Ladj Ly : « Les Misérables est un film patriote… »

Le premier long métrage de Ladj Ly se veut un film singulier, loin des clichés sur la banlieue, au diapason de son engagement auprès des jeunes.

De la cité des Bosquets au Festival de Cannes, le chemin n’était pas évident. C’est celui que s’est tracé Ladj Ly, qui a grandi dans la cité de Montfermeil (Seine-Saint-Denis), dont le premier long métrage de fiction, Les Misérables, a remporté le prix du jury en mai dernier. À quelques jours de la (grosse) sortie du film – sur 500 copies –, le cinéaste, accompagné de son coscénariste, Giordano Gederlini, enchaîne les interviews sans paraître pour autant sous pression. Comme si les Bosquets lui avaient transmis pour longtemps une forme de tranquillité. Ce qui ne correspond pas aux clichés, que, justement, il aime à renverser.

Quel est le point de vue du film ?

Ladj Ly : Le film développe plusieurs points de vue. Celui des policiers, mais aussi celui des gamins, des religieux… Dans la -première partie, nous sommes surtout dans le point de vue de Pento/Stéphane (Damien Bonnard), le policier qui débarque de province. C’était important pour moi de commencer le récit de cette histoire à travers le regard du nouveau qui ne connaît pas la cité. Le spectateur peut aisément se mettre à la place de ce personnage pour découvrir l’endroit. Cette immersion, qui dure 40 minutes, est importante aussi parce qu’on parle souvent des quartiers à travers ce qu’en disent les médias ou les politiques. Mais très peu de gens y sont allés, les connaissent vraiment. On prend donc le temps de montrer les lieux, les personnages.

Le point de vue glisse peu à peu vers celui des enfants, en particulier d’Issa (Issa Perica), qui est un peu notre Gavroche. Enfin, à partir du moment où le spectateur a compris comment tout cela marche de l’intérieur, l’intrigue peut démarrer et l’élément déclencheur survient. On dit souvent que, d’un point de vue dramaturgique, l’élément déclencheur doit survenir au bout de cinq minutes… (Rires)

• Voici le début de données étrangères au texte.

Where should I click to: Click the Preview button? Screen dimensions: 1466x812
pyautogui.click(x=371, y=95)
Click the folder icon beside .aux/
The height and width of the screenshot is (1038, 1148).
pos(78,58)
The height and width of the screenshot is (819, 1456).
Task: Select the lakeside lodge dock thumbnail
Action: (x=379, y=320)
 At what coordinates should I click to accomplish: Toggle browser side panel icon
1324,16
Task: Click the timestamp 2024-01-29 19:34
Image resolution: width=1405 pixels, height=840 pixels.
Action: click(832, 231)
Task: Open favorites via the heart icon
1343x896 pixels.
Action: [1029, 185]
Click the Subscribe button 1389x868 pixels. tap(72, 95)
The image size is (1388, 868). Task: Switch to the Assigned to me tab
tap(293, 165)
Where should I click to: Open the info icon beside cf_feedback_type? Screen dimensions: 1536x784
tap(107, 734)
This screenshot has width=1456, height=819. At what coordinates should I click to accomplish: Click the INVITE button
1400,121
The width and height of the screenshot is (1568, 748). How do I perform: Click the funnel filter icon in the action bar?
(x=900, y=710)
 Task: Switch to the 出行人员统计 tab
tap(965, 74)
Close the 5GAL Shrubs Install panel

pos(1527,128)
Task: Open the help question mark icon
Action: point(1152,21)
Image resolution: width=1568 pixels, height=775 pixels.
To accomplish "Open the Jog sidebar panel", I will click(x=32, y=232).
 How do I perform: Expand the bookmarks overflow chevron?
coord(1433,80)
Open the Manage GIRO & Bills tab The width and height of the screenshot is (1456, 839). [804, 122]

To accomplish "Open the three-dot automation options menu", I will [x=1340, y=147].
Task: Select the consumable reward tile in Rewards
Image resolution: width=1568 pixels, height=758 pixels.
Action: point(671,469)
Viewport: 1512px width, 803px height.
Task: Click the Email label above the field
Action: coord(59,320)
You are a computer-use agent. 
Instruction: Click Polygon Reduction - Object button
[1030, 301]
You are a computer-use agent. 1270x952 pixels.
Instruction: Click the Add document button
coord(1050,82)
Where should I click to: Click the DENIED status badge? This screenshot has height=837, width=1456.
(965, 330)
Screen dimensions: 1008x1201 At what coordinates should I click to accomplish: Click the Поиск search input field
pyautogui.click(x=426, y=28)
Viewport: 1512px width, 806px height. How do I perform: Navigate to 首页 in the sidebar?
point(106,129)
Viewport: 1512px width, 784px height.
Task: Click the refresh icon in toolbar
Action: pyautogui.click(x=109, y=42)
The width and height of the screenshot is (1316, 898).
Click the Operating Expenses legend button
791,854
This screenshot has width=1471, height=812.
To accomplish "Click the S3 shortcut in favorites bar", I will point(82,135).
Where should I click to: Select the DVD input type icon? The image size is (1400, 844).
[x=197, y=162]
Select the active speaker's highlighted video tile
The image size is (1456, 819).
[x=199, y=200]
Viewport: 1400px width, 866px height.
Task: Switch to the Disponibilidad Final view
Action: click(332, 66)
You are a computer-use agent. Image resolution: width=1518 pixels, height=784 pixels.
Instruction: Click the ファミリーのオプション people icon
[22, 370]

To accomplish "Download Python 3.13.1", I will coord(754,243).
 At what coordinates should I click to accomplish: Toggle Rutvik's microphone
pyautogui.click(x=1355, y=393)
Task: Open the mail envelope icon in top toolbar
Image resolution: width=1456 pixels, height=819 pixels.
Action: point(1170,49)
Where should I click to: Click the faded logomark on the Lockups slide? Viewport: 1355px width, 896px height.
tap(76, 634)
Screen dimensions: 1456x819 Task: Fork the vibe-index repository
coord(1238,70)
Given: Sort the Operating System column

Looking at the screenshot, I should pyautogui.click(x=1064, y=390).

Giordano Gederlini : C’est un choix de scénario un peu spécial, parce que le film n’est pas choral. Il commence comme une chronique, puis on entre dans un entonnoir pour arriver à des scènes d’intérieurs de plus en plus fermés. J’avoue que nous avons emprunté cette structure au film Detroit, de Kathryn Bigelow, qui nous a particulièrement marqués.